Task item:
From first line to last, retype the data exactly.

Data extracted from a collection:
++++++++++++++++++++
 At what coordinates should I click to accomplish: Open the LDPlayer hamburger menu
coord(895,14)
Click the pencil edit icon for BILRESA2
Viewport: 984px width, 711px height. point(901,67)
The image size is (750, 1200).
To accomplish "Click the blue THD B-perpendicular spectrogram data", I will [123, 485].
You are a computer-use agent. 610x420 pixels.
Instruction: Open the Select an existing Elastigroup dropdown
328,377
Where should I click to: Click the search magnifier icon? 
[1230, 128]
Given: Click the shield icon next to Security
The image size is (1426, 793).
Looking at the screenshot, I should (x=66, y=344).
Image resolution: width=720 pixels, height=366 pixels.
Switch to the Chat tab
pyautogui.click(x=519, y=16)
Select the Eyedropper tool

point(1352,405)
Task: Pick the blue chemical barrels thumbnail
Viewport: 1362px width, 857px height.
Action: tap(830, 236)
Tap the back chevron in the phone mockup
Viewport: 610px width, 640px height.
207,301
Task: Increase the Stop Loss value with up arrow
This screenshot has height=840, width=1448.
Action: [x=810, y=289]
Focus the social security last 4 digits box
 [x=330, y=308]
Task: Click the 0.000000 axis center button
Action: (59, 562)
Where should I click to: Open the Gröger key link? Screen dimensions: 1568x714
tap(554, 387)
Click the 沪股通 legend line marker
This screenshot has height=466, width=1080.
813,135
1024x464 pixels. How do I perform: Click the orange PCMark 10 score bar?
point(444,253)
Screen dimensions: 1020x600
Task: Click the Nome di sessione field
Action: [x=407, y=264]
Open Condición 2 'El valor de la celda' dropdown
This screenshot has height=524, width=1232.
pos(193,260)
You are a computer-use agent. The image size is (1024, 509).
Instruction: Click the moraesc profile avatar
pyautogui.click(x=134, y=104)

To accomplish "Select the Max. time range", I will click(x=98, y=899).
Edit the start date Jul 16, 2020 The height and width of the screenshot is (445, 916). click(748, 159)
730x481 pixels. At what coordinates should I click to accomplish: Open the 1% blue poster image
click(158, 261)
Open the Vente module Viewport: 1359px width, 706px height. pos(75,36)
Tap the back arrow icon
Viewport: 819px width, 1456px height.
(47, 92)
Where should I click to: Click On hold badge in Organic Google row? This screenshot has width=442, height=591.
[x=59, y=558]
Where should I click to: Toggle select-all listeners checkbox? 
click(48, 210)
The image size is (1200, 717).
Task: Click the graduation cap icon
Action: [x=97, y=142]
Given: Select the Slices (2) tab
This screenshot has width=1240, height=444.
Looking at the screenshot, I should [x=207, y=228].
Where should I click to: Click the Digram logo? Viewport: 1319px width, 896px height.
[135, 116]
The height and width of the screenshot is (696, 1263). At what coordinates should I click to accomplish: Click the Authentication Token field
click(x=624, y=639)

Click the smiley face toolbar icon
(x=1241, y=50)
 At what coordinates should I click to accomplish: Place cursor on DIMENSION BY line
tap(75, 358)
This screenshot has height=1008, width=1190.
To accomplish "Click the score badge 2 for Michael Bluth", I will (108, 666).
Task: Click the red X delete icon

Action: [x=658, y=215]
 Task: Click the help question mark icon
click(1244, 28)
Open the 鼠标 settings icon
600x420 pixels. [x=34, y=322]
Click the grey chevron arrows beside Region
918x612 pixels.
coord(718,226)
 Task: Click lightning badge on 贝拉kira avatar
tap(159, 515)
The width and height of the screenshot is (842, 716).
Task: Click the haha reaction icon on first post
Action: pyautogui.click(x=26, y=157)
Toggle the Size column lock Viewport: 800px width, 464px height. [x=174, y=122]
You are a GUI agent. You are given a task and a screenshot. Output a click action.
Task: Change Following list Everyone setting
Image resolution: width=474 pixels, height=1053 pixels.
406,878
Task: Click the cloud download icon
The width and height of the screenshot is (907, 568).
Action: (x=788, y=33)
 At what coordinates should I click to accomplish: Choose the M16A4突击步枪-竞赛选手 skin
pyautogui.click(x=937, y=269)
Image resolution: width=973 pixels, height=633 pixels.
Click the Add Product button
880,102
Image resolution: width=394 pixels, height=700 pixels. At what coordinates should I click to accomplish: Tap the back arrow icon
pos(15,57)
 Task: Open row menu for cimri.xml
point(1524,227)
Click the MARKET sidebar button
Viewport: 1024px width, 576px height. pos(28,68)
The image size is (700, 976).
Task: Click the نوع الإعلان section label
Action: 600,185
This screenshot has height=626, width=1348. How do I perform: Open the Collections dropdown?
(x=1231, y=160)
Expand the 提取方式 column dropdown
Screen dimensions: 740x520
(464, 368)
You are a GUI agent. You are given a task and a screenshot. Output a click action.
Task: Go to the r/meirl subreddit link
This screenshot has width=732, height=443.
++++++++++++++++++++
Completed task:
 At what coordinates should I click to accomplish: Open the LDPlayer hamburger menu
coord(895,14)
Click the pencil edit icon for BILRESA2
Viewport: 984px width, 711px height. point(901,67)
The image size is (750, 1200).
To accomplish "Click the blue THD B-perpendicular spectrogram data", I will [123, 485].
You are a computer-use agent. 610x420 pixels.
Instruction: Open the Select an existing Elastigroup dropdown
328,377
Where should I click to: Click the search magnifier icon? 
[1230, 128]
Given: Click the shield icon next to Security
The image size is (1426, 793).
Looking at the screenshot, I should (x=66, y=344).
Image resolution: width=720 pixels, height=366 pixels.
Switch to the Chat tab
pyautogui.click(x=519, y=16)
Select the Eyedropper tool

point(1352,405)
Task: Pick the blue chemical barrels thumbnail
Viewport: 1362px width, 857px height.
Action: tap(830, 236)
Tap the back chevron in the phone mockup
Viewport: 610px width, 640px height.
207,301
Task: Increase the Stop Loss value with up arrow
This screenshot has height=840, width=1448.
Action: [x=810, y=289]
Focus the social security last 4 digits box
 [x=330, y=308]
Task: Click the 0.000000 axis center button
Action: (59, 562)
Where should I click to: Open the Gröger key link? Screen dimensions: 1568x714
tap(554, 387)
Click the 沪股通 legend line marker
This screenshot has height=466, width=1080.
813,135
1024x464 pixels. How do I perform: Click the orange PCMark 10 score bar?
point(444,253)
Screen dimensions: 1020x600
Task: Click the Nome di sessione field
Action: [x=407, y=264]
Open Condición 2 'El valor de la celda' dropdown
This screenshot has height=524, width=1232.
pos(193,260)
You are a computer-use agent. The image size is (1024, 509).
Instruction: Click the moraesc profile avatar
pyautogui.click(x=134, y=104)

To accomplish "Select the Max. time range", I will click(x=98, y=899).
Edit the start date Jul 16, 2020 The height and width of the screenshot is (445, 916). click(748, 159)
730x481 pixels. At what coordinates should I click to accomplish: Open the 1% blue poster image
click(158, 261)
Open the Vente module Viewport: 1359px width, 706px height. pos(75,36)
Tap the back arrow icon
Viewport: 819px width, 1456px height.
(47, 92)
Where should I click to: Click On hold badge in Organic Google row? This screenshot has width=442, height=591.
[x=59, y=558]
Where should I click to: Toggle select-all listeners checkbox? 
click(48, 210)
The image size is (1200, 717).
Task: Click the graduation cap icon
Action: [x=97, y=142]
Given: Select the Slices (2) tab
This screenshot has width=1240, height=444.
Looking at the screenshot, I should [x=207, y=228].
Where should I click to: Click the Digram logo? Viewport: 1319px width, 896px height.
[135, 116]
The height and width of the screenshot is (696, 1263). At what coordinates should I click to accomplish: Click the Authentication Token field
click(x=624, y=639)

Click the smiley face toolbar icon
(x=1241, y=50)
 At what coordinates should I click to accomplish: Place cursor on DIMENSION BY line
tap(75, 358)
This screenshot has height=1008, width=1190.
To accomplish "Click the score badge 2 for Michael Bluth", I will (108, 666).
Task: Click the red X delete icon

Action: [x=658, y=215]
 Task: Click the help question mark icon
click(1244, 28)
Open the 鼠标 settings icon
600x420 pixels. [x=34, y=322]
Click the grey chevron arrows beside Region
918x612 pixels.
coord(718,226)
 Task: Click lightning badge on 贝拉kira avatar
tap(159, 515)
The width and height of the screenshot is (842, 716).
Task: Click the haha reaction icon on first post
Action: pyautogui.click(x=26, y=157)
Toggle the Size column lock Viewport: 800px width, 464px height. [x=174, y=122]
You are a GUI agent. You are given a task and a screenshot. Output a click action.
Task: Change Following list Everyone setting
Image resolution: width=474 pixels, height=1053 pixels.
406,878
Task: Click the cloud download icon
The width and height of the screenshot is (907, 568).
Action: (x=788, y=33)
 At what coordinates should I click to accomplish: Choose the M16A4突击步枪-竞赛选手 skin
pyautogui.click(x=937, y=269)
Image resolution: width=973 pixels, height=633 pixels.
Click the Add Product button
880,102
Image resolution: width=394 pixels, height=700 pixels. At what coordinates should I click to accomplish: Tap the back arrow icon
pos(15,57)
 Task: Open row menu for cimri.xml
point(1524,227)
Click the MARKET sidebar button
Viewport: 1024px width, 576px height. pos(28,68)
The image size is (700, 976).
Task: Click the نوع الإعلان section label
Action: 600,185
This screenshot has height=626, width=1348. How do I perform: Open the Collections dropdown?
(x=1231, y=160)
Expand the 提取方式 column dropdown
Screen dimensions: 740x520
(464, 368)
You are a GUI agent. You are given a task and a screenshot. Output a click action.
Task: Go to the r/meirl subreddit link
This screenshot has width=732, height=443.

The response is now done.